[Stored data]
_____

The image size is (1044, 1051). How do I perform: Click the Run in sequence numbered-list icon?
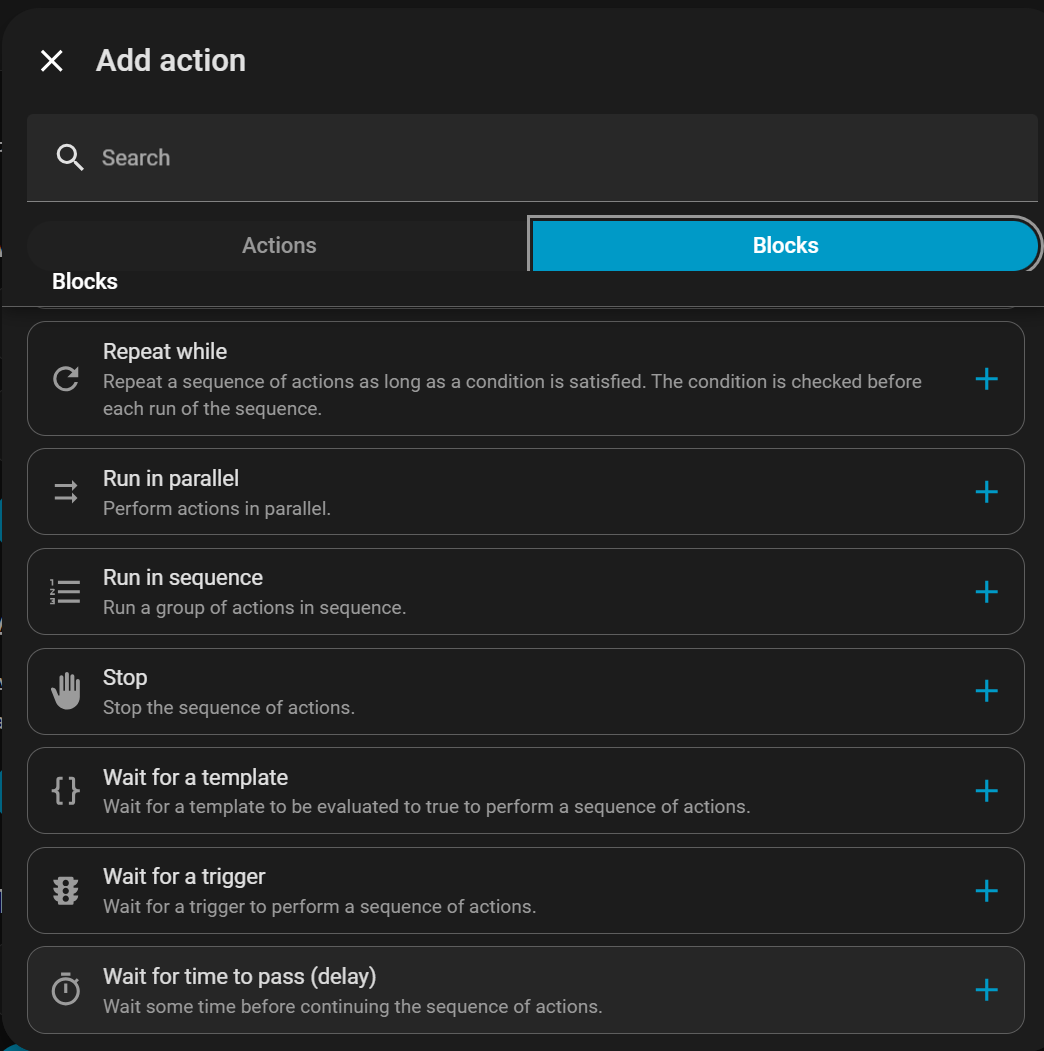click(x=66, y=591)
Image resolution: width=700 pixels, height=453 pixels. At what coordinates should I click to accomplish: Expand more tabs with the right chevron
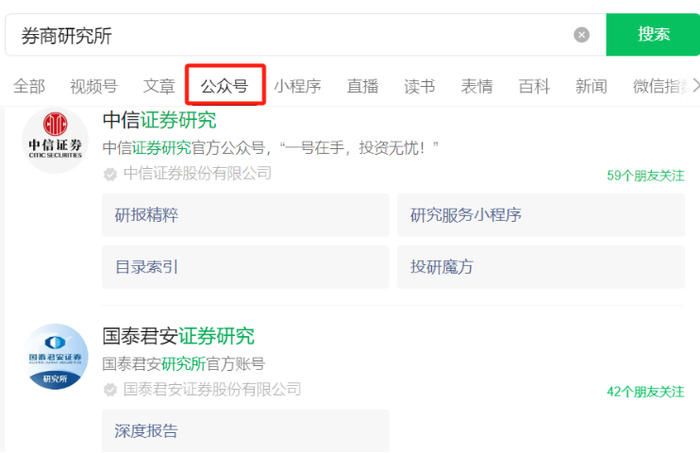point(695,85)
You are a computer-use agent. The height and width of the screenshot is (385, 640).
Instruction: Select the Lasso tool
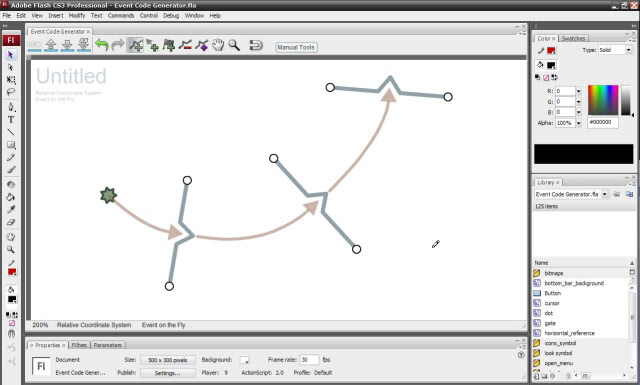coord(11,92)

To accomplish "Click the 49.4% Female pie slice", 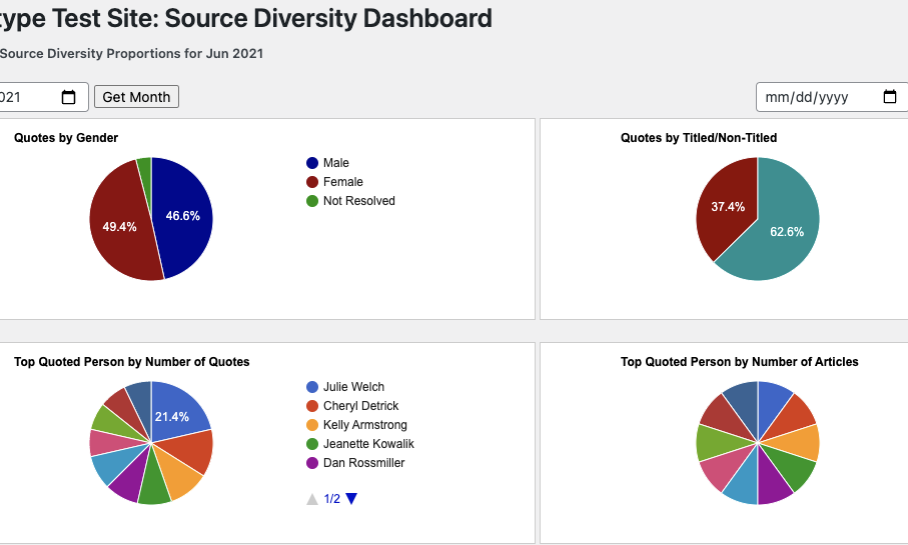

_____

What needs to be done> Apart from the images, please copy every line of the data exactly as written.

Your response>
The image size is (1044, 1051). How do I perform: Click the Run in sequence numbered-list icon?
click(x=66, y=591)
Image resolution: width=700 pixels, height=453 pixels. At what coordinates should I click to accomplish: Expand more tabs with the right chevron
point(695,85)
You are a computer-use agent. The height and width of the screenshot is (385, 640).
Instruction: Select the Lasso tool
coord(11,92)

To accomplish "Click the 49.4% Female pie slice", 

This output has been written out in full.